I’m not really sure what the compromise here was, since as far as I know the EPA is already drafting federal rules for small gasoline engines and other states are already barred from enacting their own. Only California has an exemption from the Clean Air Act.
Obviously there’s something I’m missing here, but in any case I never really understood the problem. The ostensible reason that Briggs & Stratton (and thus Kit Bond) opposed the California rules was a fear that other states might then do the same. But why would they? Why would other states go to the time and trouble of enacting troublesome restrictions like these unless they have smog problems like California’s ? which they don’t?

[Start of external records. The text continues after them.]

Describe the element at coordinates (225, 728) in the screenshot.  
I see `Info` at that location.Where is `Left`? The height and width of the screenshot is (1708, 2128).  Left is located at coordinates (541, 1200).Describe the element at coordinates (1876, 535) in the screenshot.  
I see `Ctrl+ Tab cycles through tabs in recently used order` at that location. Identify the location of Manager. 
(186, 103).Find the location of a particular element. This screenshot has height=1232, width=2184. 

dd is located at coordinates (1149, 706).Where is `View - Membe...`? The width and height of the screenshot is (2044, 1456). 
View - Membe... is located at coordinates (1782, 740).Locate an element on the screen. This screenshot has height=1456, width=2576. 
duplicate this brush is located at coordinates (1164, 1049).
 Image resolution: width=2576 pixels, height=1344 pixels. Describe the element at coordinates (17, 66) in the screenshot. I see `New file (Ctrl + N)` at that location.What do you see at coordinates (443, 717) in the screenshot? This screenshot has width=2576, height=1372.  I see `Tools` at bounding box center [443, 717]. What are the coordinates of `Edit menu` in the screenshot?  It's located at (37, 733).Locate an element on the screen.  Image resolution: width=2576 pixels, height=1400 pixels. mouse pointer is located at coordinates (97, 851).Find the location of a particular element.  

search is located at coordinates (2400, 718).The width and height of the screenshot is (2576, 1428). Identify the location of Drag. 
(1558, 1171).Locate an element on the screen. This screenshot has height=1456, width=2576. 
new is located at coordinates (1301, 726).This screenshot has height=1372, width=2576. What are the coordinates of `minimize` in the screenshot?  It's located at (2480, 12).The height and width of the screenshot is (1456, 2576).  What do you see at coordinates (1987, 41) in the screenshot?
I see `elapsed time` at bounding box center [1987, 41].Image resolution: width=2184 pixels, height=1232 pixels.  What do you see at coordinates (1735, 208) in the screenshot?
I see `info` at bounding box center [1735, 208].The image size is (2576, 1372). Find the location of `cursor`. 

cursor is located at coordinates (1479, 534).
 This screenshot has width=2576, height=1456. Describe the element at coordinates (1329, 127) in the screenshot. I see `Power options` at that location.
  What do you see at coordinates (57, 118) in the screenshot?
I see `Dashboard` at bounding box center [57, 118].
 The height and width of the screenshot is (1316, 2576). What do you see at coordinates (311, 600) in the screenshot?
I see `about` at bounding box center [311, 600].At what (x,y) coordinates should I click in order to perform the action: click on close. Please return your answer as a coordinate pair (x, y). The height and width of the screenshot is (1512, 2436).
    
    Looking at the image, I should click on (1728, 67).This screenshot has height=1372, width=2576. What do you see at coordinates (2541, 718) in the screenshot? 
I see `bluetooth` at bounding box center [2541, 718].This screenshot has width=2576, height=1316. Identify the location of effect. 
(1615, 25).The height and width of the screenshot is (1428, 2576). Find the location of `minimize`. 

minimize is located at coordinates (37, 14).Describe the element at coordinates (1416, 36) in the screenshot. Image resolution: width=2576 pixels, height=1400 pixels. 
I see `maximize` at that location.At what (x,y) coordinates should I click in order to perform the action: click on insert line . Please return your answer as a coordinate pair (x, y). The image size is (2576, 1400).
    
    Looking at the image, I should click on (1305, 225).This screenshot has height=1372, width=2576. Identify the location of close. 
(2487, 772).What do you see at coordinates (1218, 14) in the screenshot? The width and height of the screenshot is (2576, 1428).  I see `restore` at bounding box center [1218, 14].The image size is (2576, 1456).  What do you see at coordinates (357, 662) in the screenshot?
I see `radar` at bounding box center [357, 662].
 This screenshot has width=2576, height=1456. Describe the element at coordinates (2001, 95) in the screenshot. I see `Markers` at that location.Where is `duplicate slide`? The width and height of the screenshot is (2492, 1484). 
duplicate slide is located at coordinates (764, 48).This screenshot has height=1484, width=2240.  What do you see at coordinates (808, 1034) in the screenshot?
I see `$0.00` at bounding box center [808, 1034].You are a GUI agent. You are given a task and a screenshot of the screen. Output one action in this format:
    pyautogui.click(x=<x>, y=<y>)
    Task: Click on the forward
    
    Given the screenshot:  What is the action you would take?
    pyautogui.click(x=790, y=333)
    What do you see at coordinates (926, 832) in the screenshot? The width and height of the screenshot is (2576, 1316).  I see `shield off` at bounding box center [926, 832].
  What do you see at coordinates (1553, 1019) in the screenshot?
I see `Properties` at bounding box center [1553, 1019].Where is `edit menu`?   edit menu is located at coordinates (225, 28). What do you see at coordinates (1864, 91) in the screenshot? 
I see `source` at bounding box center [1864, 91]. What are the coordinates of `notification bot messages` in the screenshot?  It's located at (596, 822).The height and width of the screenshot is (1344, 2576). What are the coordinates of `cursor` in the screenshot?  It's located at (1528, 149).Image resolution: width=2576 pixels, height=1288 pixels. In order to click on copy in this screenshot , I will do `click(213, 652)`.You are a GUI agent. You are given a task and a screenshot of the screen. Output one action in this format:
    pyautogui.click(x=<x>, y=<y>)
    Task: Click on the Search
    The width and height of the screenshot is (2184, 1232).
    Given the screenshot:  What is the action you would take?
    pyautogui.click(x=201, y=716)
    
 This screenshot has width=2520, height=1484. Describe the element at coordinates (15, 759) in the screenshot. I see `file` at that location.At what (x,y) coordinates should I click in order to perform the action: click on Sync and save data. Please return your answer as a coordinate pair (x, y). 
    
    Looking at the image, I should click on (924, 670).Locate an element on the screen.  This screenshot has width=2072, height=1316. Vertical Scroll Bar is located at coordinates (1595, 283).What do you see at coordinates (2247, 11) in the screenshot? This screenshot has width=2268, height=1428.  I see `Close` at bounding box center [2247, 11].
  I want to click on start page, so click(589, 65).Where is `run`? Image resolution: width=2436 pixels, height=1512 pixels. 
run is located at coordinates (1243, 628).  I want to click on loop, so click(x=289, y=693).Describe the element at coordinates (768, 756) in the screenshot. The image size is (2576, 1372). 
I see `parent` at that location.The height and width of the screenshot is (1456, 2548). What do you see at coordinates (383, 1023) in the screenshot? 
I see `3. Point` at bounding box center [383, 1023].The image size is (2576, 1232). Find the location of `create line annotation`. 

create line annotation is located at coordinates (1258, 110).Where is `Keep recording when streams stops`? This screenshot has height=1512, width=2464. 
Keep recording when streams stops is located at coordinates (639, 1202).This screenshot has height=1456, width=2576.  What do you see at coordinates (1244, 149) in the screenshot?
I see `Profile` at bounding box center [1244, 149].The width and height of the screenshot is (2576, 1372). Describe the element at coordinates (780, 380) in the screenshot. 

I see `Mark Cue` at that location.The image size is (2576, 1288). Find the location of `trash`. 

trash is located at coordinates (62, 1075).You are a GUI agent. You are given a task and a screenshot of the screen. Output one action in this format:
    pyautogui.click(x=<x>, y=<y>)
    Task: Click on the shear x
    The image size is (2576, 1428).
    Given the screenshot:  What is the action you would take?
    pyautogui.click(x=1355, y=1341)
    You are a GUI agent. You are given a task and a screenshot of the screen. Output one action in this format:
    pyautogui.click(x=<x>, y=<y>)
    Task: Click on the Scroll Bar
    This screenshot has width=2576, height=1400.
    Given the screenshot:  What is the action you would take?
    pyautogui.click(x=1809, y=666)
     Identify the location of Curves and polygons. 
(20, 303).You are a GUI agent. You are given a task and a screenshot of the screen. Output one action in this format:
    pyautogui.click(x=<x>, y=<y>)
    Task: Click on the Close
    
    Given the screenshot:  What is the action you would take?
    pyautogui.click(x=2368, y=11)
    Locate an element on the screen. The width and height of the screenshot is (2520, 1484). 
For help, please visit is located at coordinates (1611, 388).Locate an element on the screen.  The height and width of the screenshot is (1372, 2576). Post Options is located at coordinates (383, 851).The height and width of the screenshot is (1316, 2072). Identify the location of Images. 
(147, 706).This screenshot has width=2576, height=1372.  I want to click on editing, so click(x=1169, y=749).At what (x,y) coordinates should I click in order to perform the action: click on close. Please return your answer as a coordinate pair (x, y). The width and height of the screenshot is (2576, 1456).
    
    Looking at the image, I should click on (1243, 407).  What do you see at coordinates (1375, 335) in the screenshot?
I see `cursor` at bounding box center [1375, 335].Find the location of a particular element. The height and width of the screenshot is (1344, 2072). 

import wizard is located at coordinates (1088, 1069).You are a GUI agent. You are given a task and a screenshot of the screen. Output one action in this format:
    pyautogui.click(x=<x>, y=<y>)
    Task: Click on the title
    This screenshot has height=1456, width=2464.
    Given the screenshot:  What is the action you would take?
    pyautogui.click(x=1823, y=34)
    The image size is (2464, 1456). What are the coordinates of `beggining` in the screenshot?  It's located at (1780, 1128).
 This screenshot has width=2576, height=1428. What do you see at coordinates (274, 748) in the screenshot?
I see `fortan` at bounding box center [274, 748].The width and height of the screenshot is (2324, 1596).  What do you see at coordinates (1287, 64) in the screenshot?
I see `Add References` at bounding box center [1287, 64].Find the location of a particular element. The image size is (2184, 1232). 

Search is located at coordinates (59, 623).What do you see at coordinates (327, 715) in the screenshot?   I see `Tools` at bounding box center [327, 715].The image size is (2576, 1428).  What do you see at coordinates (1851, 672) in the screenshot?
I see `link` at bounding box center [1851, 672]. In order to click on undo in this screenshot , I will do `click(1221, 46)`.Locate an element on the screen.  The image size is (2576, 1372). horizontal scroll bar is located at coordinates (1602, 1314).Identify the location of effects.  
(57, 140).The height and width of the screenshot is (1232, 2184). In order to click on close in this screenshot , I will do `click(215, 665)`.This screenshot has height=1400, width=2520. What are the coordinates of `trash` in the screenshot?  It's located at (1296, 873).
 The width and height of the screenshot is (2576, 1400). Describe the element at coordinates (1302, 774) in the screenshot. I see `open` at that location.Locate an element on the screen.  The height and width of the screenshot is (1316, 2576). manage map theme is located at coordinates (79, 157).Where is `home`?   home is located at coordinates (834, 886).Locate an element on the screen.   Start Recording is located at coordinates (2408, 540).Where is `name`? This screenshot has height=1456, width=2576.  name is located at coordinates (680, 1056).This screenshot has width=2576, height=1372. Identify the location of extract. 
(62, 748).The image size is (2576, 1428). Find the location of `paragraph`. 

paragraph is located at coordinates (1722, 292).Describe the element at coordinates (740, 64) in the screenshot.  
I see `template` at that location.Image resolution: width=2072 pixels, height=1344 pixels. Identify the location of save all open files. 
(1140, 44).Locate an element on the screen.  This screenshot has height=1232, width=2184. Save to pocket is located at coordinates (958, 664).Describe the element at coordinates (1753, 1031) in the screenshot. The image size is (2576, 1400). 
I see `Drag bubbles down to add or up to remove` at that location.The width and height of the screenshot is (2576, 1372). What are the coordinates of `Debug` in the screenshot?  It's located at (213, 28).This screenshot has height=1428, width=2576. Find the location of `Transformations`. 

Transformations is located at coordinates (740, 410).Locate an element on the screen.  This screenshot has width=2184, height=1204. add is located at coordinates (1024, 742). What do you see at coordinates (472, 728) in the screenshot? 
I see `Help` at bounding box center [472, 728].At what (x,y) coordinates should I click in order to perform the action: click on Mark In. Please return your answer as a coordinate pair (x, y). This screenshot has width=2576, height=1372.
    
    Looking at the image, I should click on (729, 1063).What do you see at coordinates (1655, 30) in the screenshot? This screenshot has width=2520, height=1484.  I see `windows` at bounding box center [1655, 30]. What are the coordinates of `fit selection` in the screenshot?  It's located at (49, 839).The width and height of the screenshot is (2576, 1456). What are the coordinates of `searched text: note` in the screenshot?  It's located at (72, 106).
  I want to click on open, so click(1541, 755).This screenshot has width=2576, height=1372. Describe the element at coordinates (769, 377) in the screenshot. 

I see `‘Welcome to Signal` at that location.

It’s a mystery, but it’s also a naked and unprincipled assault on federalism, no matter what Bond says:
Asked Saturday on Capitol Hill if his efforts don’t go against his support for states’ rights, Bond said, “It’s not a question of states’ rights. It’s a question of whether the federal government [enacts] a federal rule that takes into account the concerns of the entire nation or whether we get held hostage by a bunch of a bureaucrats in Sacramento.”
Putting aside his Gingrich-esque “bunch of bureaucrats” rhetoric, Bond is simply saying that the feds should enact rules, not the states. Why? Because if one state enacts a rule, other states might decide to follow suit if the rule seems to be working well.
And that would be bad because….?
UPDATE: In comments, Geoffrey Green clears up what the compromise was. Although only California has an exemption from the Clean Air Act, apparently other states are allowed to adopt either the federal rules or the California rule. The compromise bill prevents them from adopting California’s rule in this case.